**Task details:**
What you return should be the lines of the data containing "клиентам", each in full.

Top of Records for this exercise

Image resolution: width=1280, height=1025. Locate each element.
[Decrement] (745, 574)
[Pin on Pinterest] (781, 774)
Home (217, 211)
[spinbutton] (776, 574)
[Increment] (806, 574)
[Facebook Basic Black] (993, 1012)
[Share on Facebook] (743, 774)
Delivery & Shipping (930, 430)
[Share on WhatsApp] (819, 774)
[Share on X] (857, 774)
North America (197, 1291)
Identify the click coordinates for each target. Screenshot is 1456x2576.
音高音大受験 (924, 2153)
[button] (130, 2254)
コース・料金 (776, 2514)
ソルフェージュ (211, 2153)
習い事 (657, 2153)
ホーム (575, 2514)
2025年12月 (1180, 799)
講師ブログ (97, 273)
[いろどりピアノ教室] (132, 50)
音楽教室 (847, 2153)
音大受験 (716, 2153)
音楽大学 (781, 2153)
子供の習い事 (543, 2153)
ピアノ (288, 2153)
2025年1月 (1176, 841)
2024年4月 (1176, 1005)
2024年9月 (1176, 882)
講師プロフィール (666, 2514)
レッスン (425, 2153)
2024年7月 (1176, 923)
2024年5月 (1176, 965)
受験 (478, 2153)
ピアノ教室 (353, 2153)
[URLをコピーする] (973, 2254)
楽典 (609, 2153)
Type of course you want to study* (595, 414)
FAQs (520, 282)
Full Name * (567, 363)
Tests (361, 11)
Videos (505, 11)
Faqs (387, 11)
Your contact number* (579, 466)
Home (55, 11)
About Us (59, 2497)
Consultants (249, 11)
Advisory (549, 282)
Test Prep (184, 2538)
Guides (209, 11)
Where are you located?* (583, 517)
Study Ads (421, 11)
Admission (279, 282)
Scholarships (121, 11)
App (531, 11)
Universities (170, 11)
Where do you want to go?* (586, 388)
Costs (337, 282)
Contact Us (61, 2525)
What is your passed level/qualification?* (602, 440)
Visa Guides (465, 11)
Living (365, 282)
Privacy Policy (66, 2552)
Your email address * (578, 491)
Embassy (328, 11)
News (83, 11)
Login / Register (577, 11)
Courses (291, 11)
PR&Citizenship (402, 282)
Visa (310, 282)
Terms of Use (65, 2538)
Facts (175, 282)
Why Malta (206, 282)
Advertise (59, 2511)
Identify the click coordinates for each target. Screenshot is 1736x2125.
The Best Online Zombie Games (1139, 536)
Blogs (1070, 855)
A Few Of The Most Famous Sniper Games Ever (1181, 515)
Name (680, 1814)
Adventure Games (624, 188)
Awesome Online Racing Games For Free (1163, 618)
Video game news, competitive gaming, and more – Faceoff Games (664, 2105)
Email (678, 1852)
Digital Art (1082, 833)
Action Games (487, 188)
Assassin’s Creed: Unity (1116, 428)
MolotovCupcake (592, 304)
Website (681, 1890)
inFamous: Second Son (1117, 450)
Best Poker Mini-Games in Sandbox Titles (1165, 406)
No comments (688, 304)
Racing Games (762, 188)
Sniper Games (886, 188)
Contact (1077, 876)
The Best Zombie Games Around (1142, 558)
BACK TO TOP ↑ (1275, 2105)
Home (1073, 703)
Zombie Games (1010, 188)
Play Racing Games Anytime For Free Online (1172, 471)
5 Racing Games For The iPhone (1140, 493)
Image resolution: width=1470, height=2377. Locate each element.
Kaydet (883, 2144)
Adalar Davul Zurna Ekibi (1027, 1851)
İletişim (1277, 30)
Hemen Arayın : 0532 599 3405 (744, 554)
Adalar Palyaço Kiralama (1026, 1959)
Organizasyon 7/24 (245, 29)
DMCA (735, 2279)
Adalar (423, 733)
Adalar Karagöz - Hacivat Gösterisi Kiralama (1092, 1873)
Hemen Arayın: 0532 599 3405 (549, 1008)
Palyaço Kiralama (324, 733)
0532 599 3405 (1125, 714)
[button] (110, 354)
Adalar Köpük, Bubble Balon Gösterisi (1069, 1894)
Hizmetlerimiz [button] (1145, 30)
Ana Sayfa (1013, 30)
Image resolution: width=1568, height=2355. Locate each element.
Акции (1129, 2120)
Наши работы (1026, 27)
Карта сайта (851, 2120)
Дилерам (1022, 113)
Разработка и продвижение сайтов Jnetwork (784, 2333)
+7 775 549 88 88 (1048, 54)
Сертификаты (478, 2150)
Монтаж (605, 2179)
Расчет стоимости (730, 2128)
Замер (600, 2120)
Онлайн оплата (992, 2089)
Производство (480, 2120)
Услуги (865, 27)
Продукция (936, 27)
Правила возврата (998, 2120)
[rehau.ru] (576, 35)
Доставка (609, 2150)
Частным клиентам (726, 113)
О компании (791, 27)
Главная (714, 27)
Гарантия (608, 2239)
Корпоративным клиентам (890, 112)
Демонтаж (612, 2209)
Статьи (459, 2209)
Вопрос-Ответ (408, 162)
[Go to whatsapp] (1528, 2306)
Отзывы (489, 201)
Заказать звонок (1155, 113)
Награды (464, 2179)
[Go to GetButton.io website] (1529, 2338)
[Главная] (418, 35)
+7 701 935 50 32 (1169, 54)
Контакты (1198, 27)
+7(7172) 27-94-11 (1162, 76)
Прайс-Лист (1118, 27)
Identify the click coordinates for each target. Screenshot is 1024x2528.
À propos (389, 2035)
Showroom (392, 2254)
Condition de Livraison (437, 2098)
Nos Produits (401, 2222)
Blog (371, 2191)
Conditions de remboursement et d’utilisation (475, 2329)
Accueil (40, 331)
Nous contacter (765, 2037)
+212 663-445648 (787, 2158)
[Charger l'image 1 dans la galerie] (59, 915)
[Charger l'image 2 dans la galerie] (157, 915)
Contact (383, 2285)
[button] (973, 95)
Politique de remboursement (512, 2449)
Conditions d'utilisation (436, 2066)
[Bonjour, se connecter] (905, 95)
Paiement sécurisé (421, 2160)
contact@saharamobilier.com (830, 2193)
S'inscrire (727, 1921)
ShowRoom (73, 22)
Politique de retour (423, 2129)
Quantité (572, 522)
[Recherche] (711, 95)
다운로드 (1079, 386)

Bottom of Records for this exercise

**Solution below:**
Частным клиентам (726, 113)
Корпоративным клиентам (890, 112)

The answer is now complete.